Lesetext>
§ §

Europäische Instrumentalistinnen
des 18. und 19. Jahrhunderts

 

Eichberg, Pauline, verh. Weiller

* 22. Apr. 1839 in Stuttgart, † 28. Dez. 1874 in Baltimore/MD, Pianistin. Sie war die älteste von fünf Töchtern des Stuttgarter jüdischen Kantors Moritz Eichberg (1806–1892) und seiner Frau Leonore geb. Seligsberg (1811–1881). Drei der Töchter, neben Pauline waren dies Bertha Eichberg (Harfenistin, 1844–1864) und Julie verh. Rosewald (Sopranistin, 1847–1906), wurden als Musikerinnen bekannt.

Pauline Eichberg wurde zunächst von Mathilde Ries unterrichtet und trat erstmals als Zehnjährige öffentlich auf. Auf Empfehlung Meyerbeers wurde sie 1854 in die Klavierklasse von Ignaz Moscheles (1794–1870) am Konservatorium in Leipzig aufgenommen. Bereits am 12. Dez. 1855 steuerte sie dem alljährlichen Geburtstagskonzert für König Johann von Sachsen den Klavierpart von Mendelssohns Klaviertrio d-Moll bei; am 10. März 1856 wirkte sie in einem Prüfungskonzert des Konservatoriums mit und trug darin, zusammen mit Friedericke von Benamin, Jenny Hering und Therese von der Hoya Les Contrastes – ein Grand Duo von Moscheles für zwei Klaviere zu acht Händen op. 115 – vor.

§ §

Bereitgestelltes Material>
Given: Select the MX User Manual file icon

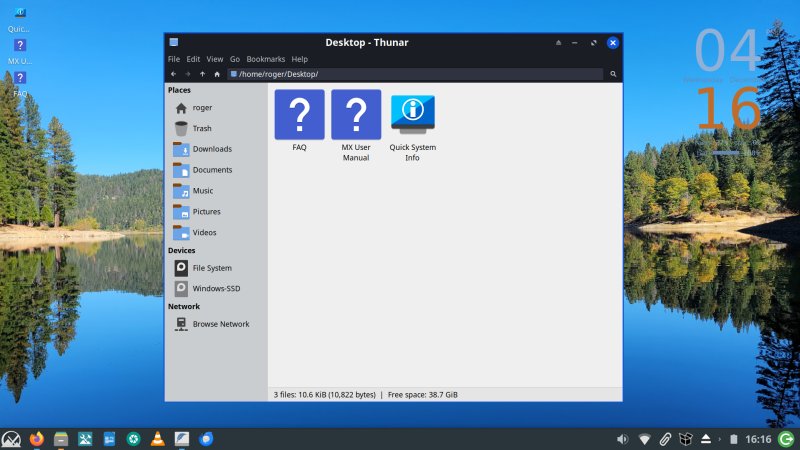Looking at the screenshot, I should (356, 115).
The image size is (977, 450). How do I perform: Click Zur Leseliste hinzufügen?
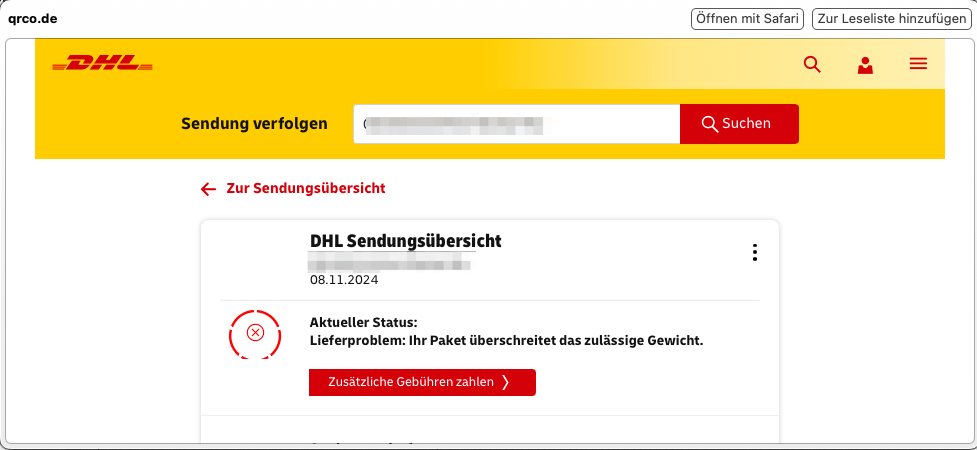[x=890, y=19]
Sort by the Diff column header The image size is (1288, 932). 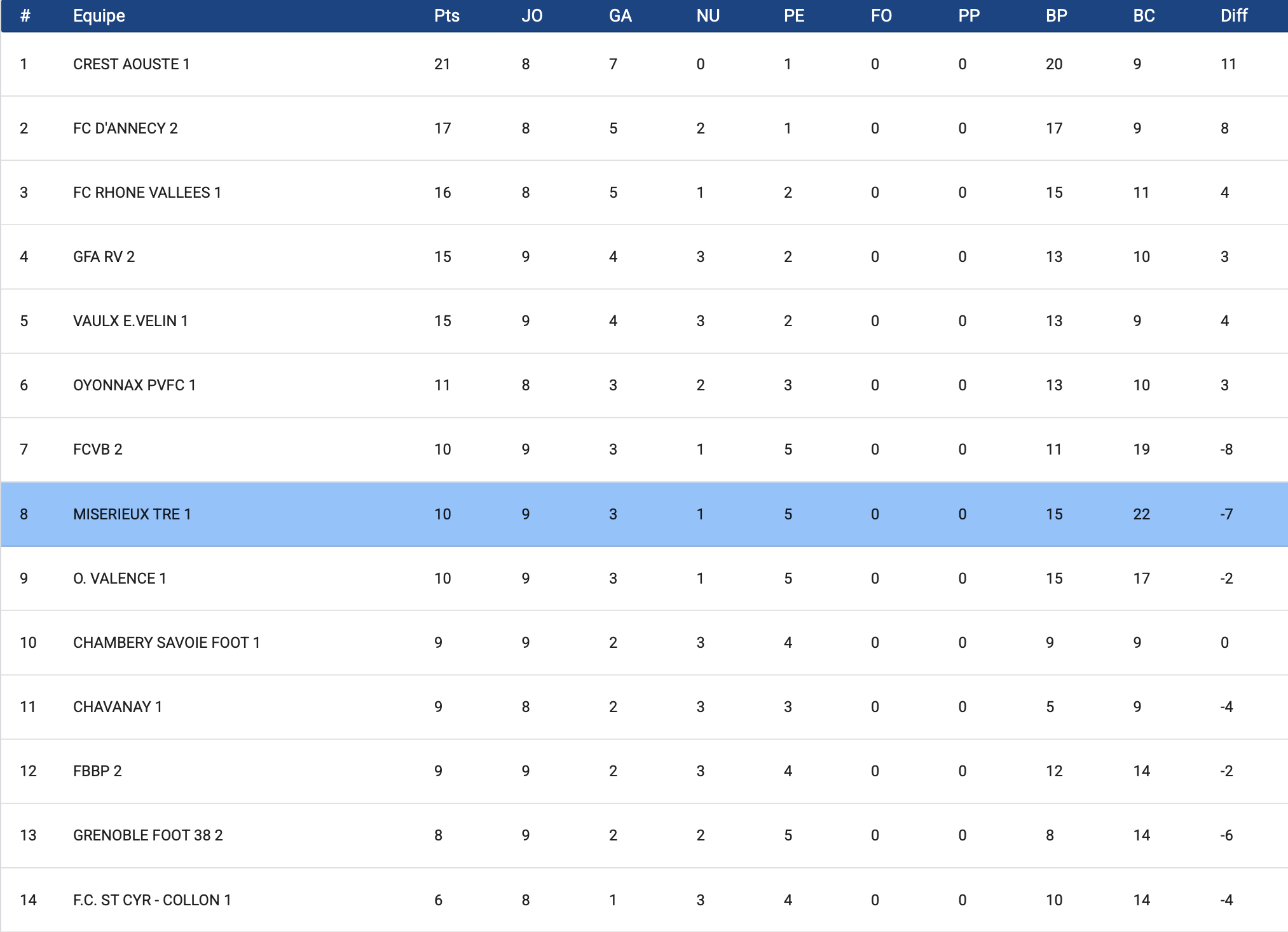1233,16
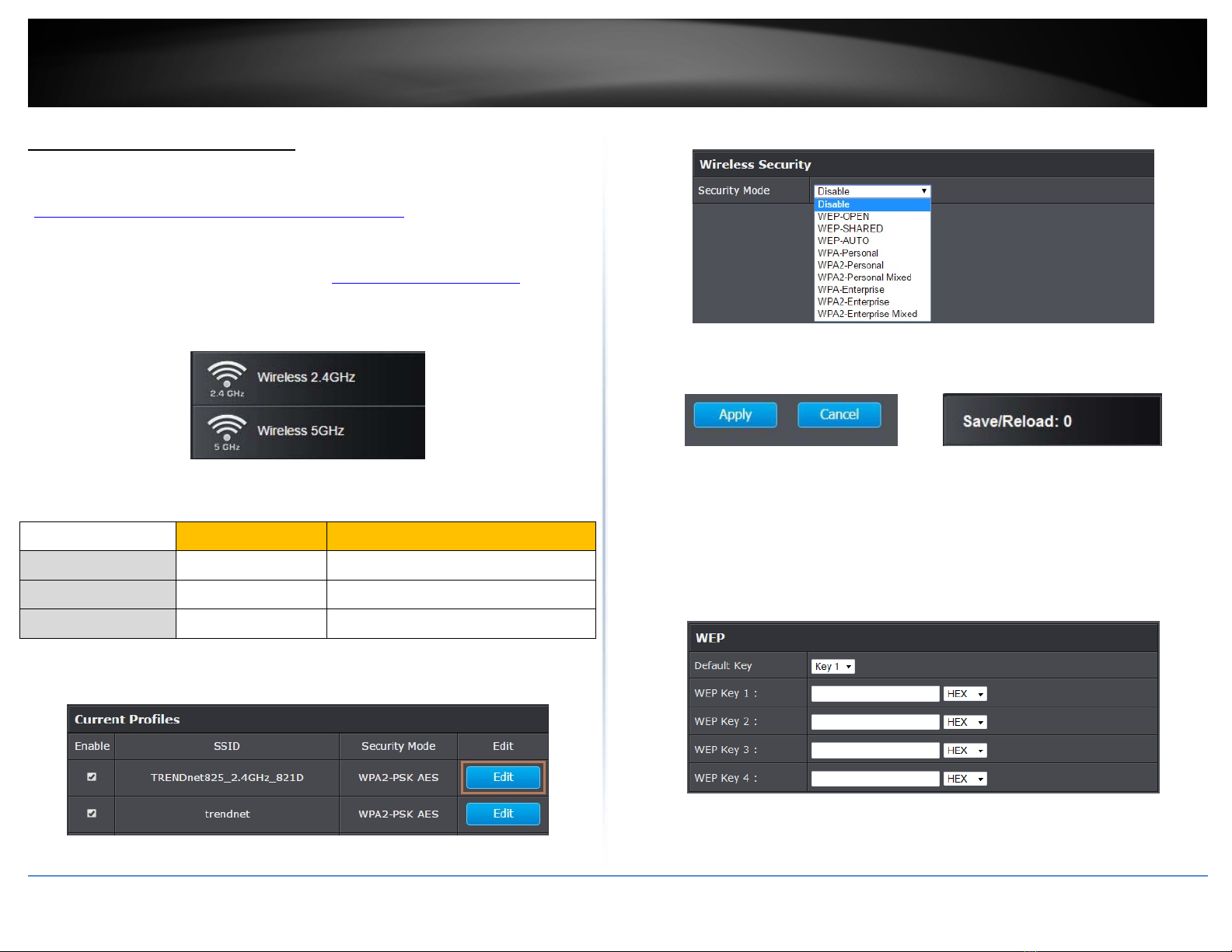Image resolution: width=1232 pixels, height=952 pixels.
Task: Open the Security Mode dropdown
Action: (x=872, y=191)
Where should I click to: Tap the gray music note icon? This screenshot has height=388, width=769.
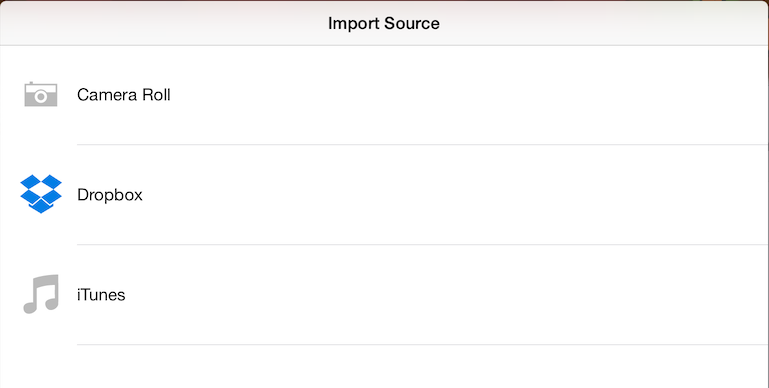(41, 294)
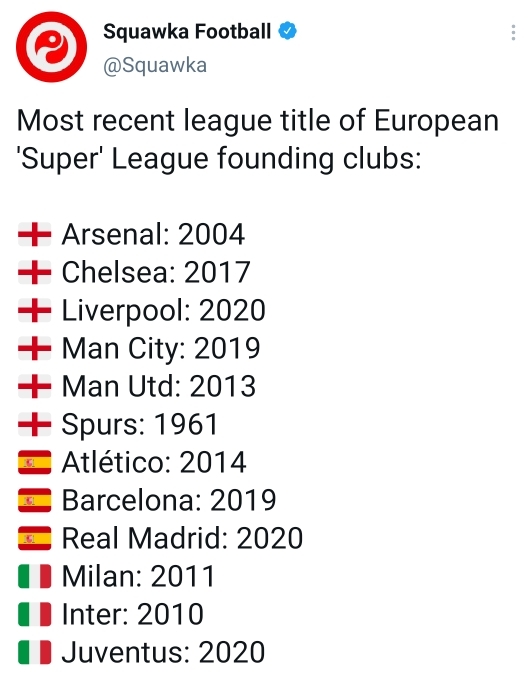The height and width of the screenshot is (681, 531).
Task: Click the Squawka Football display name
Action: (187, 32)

§ §

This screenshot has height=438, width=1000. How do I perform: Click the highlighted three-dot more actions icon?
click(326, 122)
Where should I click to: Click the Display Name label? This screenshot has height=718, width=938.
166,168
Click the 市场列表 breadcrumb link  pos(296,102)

§ §

Arbeitsauftrag> Gib aus dem Text über Pauline Eichberg den Abschnitt wortgetreu wieder, der bei „Eichberg, Pauline, verh.“ beginnt und bei „als Musikerinnen bekannt.“ endet.

Erledigte Aufgabe>
Eichberg, Pauline, verh. Weiller

* 22. Apr. 1839 in Stuttgart, † 28. Dez. 1874 in Baltimore/MD, Pianistin. Sie war die älteste von fünf Töchtern des Stuttgarter jüdischen Kantors Moritz Eichberg (1806–1892) und seiner Frau Leonore geb. Seligsberg (1811–1881). Drei der Töchter, neben Pauline waren dies Bertha Eichberg (Harfenistin, 1844–1864) und Julie verh. Rosewald (Sopranistin, 1847–1906), wurden als Musikerinnen bekannt.